Mustafa Mond napisał(a): Pociąg do ciała jest w zasadzie tym samym co pociąg do pieniędzy.Nie ma pociągu seksualnego do pieniędzy i choćby tym się różnią.
Mustafa Mond napisał(a): Ale Ty, Stoiku, poprawę swojej sytuacji widziałeś w poprawie swego wyglądu lub w jakimś systemie, który przymusi kobietę do bycia z Tobą. I teraz są dwie opcje. Możesz mieć niskie, płytkie wymagania i chcesz tylko kobiety o ładnym ciele dla siebie, samemu dając jak najmniej.Sam mam ładne ciało, bo je rzeźbię od 6 lat, więc gdyby mi na tym zależało to dawałbym tyle co brał. Ale nie zależy z dwóch powodów, raz, że przez ten czas dość dobrze poznałem tajniki jego transformacji i myślę, że pomógłbym nawet chorobliwie otyłej partnerce, dwa, że bardziej interesują mnie ładne twarze. Niestety sam taką nie dysponuję, więc wybrzydzać nie mogę.

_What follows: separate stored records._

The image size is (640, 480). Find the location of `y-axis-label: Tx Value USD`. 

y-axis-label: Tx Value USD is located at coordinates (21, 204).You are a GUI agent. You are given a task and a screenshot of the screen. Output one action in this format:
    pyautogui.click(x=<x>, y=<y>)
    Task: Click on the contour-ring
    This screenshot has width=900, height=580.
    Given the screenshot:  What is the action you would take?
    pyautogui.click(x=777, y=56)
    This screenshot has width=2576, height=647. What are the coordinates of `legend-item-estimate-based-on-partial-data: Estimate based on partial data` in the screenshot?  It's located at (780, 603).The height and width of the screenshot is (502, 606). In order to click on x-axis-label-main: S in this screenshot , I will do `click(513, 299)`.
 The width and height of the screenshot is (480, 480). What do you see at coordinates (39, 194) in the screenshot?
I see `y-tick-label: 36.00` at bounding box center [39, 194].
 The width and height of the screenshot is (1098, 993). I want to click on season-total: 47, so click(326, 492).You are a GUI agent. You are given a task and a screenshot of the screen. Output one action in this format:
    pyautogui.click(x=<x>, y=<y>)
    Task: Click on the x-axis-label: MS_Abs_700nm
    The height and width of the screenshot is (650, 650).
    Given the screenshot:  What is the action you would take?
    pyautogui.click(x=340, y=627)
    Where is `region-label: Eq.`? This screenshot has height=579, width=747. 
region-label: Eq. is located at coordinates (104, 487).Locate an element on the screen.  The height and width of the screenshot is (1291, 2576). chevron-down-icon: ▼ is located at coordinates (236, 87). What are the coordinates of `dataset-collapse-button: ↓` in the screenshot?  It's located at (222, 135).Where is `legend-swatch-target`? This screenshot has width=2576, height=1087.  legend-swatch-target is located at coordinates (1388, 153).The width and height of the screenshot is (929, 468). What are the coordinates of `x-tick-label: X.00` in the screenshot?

Mustafa Mond napisał(a): No ale jest też opcja, że chcesz czegoś więcej, ale uznajesz, że wpierw kobietę trzeba zmusić, by dała ci jakąkolwiek szansę i doceniła Twoje wnętrze po bliższym zapoznaniu, więc wychodziłeś z tym przymuszaniem. Jeżeli tak, to wpierw odpowiedz sobie, czy jesteś w stanie dać to, o czym sam marzysz. Czy Ty skupiasz się na charakterze kobiety, a masz wywalone na wygląd? Jeżeli nie jesteś taki wzniosły, nie oczekuj takiej wzniosłości od jakiejś kobiety. Myślę, że gdybyś zmienił podejście i miałbyś wywalone na wygląd, to znalazłaby się kobieta, która podobnie miała pecha w życiu i marzy o czymś lepszym. I na tym się wszystko zasadza. Musisz być zdolny dać komuś ideał, o którym sam marzysz.Można mieć wywalone na wygląd albo być człowiekiem, ale nie to i to. Jednak na charakterze kobiety się skupiam i pozwalam sobie stawiać wymagania. Takie, którym żadna z żyjących 4 mld może nie być w stanie sprostać. Najogólniej mówiąc szukam kobiety zbyt podobnej do siebie (by była kobietą), ale nie jestem w stanie z tego zrezygnować, bo pojęcie kompatybilności oparte na czymkolwiek innym niż podobieństwie właśnie to dla mnie coś kompletnie niezrozumiałego. No i oczywiście jednakowa liczba wcześniejszych partnerów = 0. To pierwsze czyni takie stworzenie mało prawdopodobnym, a drugie razem z pierwszym: baśniowym. Przez to nie robię nic w kierunku poszukiwań, co rzecz jasna nie znaczy, że się pogodziłem z losem, raczej zrezygnowałem. No i nie czyni to ze mnie volcela, bo "singiel z wyboru", którym się żadna nie zainteresowała to nadal incel.